Primary Transplant Donor Derived CMVpp65 Specific T-cells for The Treatment of CMV Infection or Persistent CMV Viremia After Allogeneic Hematopoietic Stem Cell Transplantation
Cytomegalovirus
About this trial
This is an interventional treatment trial for Cytomegalovirus focused on measuring CMVpp65 specific T-cells, Stem Cell Transplantation, 12-086
Eligibility Criteria
Inclusion Criteria:
Each patient must satisfy at least one of the following criteria:
- The patient must have a clinically documented condition associated with CMV (e.g. interstitial pneumonia, hepatitis, retinitis, colitis) Or
- The patient must have microbiological evidence of CMV viremia or tissue invasion as attested by viral culture, or detection of levels of CMV DNA in the blood or body fluids consistent with CMV infection.
Patient must also satisfy at least one of the following criteria:
The patient's CMV infection is clinically progressing or CMV viremia is persistent or increasing (as evidenced by quantitation of CMV DNA in the blood) despite two weeks induction therapy with antiviral drugs.
Or
- The patient has developed CMV viremia as attested by viral culture, or detection of levels of CMV DNA in blood or body fluids while receiving prophylactic doses of antiviral drugs to prevent CMV infection post transplant.
Or c. The patient is unable to sustain treatment with antiviral drugs due to drug associated toxicities (e.g. myelosuppression [ANC< 1000μl/ml without GCSF support] or nephrotoxicity [corrected creatinine clearance ≤ 60 ml/min/1.73 m2 or serum creatinine > 2 mg/dl]) Patient has CMV specific T-cells from the donor of his/her HSCT available. CMV infections are life threatening, and may involve multiple organ systems such as the lungs, liver, gastrointestinal tract, hematopoietic and central nervous systems. Antiviral drugs used for treatment may also compromise renal and hematopoietic function. Therefore, dysfunctions of these organs will not affect eligibility for this protocol Patients must meet the following clinical criteria to receive CMVpp65-CTL infusions
- Stable blood pressure and circulation, not requiring pressor support
- Evidence of adequate cardiac function as demonstrated by EKG and/or echocardiography.
- A life expectancy of at least 3 weeks, even if requiring artificial ventilation.
- There are no age restrictions
Exclusion Criteria:
- Patients requiring high doses of glucocorticosteroids (≥ 0.3 mg/kg prednisone or its equivalent) 2. Patients who are moribund 3. Patients with other conditions not related to CMV infection (e.g. uncontrolled bacterial sepsis or invasive fungal infection) which are also life-threatening and which would preclude evaluation of the effects of a T-cell infusion.
3.4. Patients who are pregnant 6.1.3 Donor Inclusion Criteria 6.1.3a Donors in Group 1 (Historical Donors) Donors in Group 1 (Section 5.1) would have already been determined to be eligible and will have donated blood or leukocytes to establish CMV-specific T-cells under IRB # 05-065, 07-055, 95-024, or 11-130. There are no additional eligibility requirements for these donors.
6.1.3b Donors in Groups 2 & 3 (Prospective and Volunteer Donors)

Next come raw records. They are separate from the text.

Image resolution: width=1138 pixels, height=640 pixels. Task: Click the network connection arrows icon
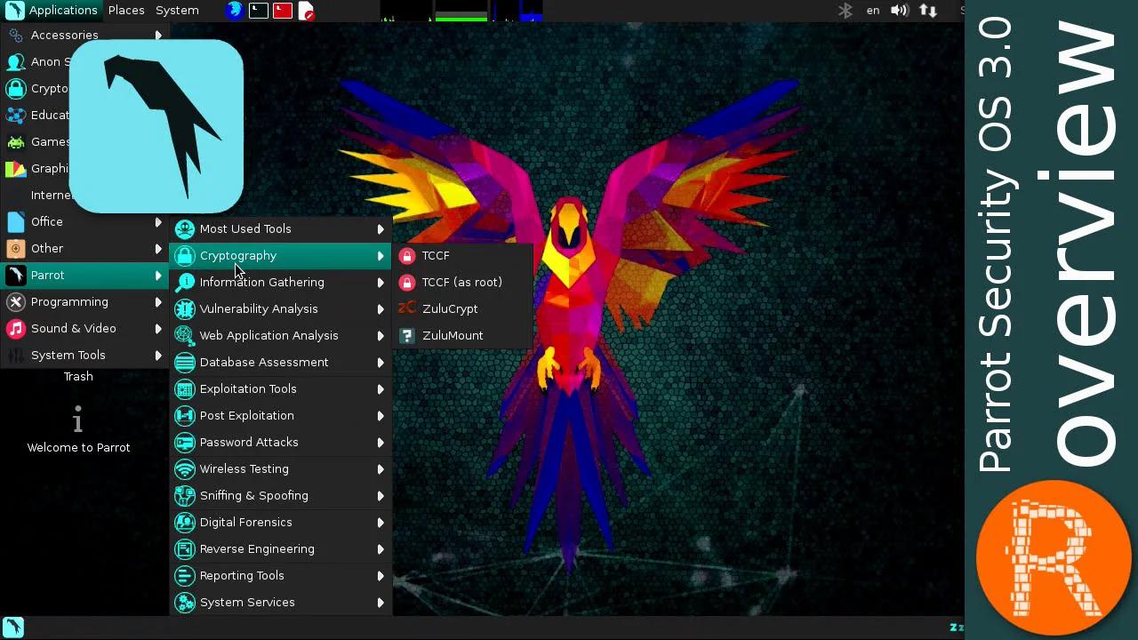927,11
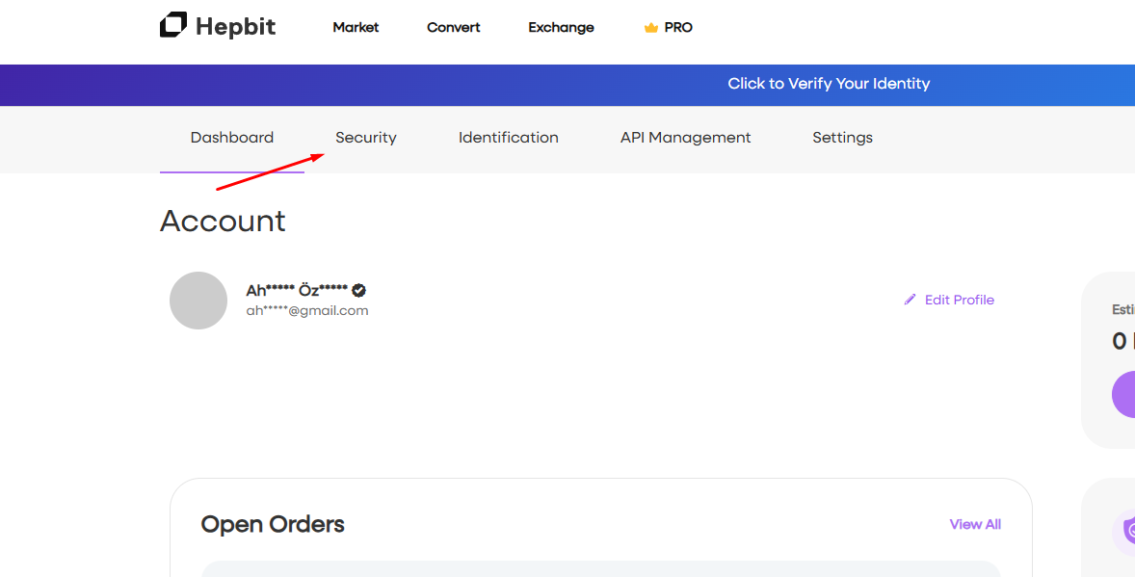Click the masked account holder name
The height and width of the screenshot is (577, 1135).
[297, 290]
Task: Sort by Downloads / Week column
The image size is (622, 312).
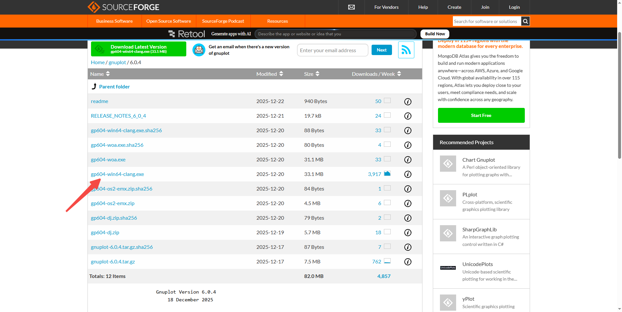Action: tap(376, 74)
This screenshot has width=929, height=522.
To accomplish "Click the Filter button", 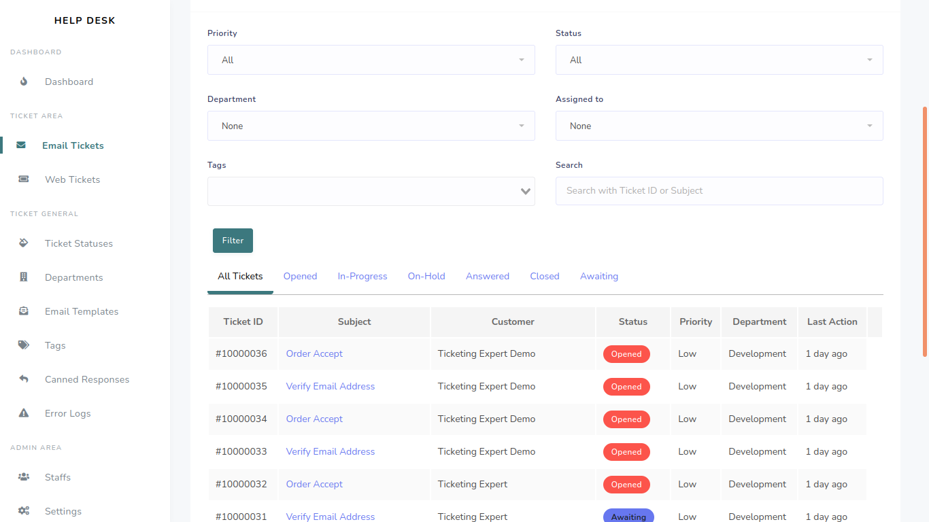I will pos(233,241).
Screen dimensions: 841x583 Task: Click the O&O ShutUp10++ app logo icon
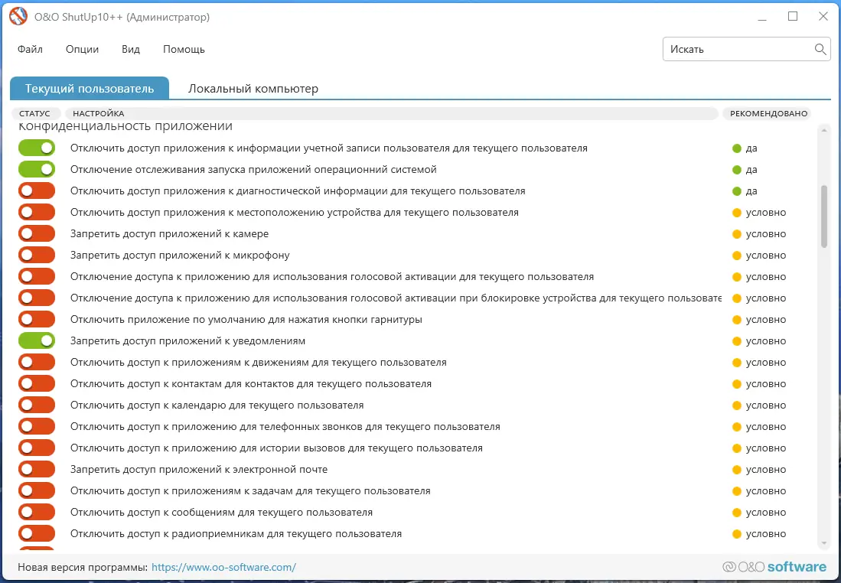pos(18,16)
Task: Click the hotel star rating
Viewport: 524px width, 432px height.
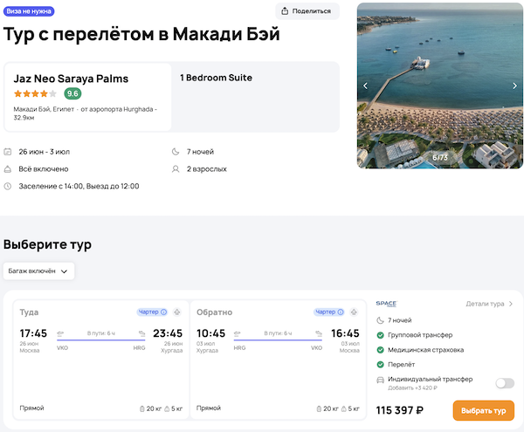Action: point(35,93)
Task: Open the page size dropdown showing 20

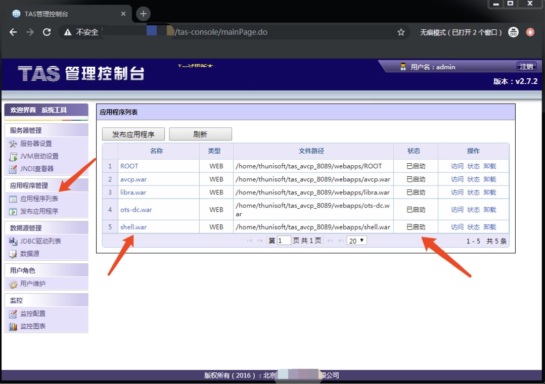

Transplant donors and healthy HLA typed volunteers who agree to provide T-cells for Third-party donation (section 5.1, Groups 2 and 3) will need to meet the following eligibility requirements prior to donation:
- Donors must satisfy the criteria specified in FDA 21 CFR 1271.
- Donors must be typed for HLA-A, B, C and DR
- Donors must have a hemoglobin value > 10g/dl
- Donors must be capable of undergoing, at least, a single standard 2 blood volume leukapheresis or a donation of one unit of whole blood
6.1.4 Donor Exclusion Criteria
- HTLV/HIV(+) or Hepatitis B or C antigen(+) donors
- Donors who are known CMV seronegative
Sites / Locations
- Memorial Sloan Kettering Cancer Center
Arms of the Study
Arm 1
Experimental
Group I
This is a single-arm non-randomized single institution phase 2 trial, designed to evaluate the therapeutic activity of CMVpp65-CTLs generated from seropositive HSCT donors when adoptively transferred into transplant recipients with persistent CMV infection or viremia. Patients eligible for this trial will be consenting recipients of related or unrelated HSCT who have an active CMV infection or persistent CMV viremia for ≥ 2 weeks despite treatment with anti-viral agents or who cannot be maintained on anti-viral therapy due to treatment related toxicity.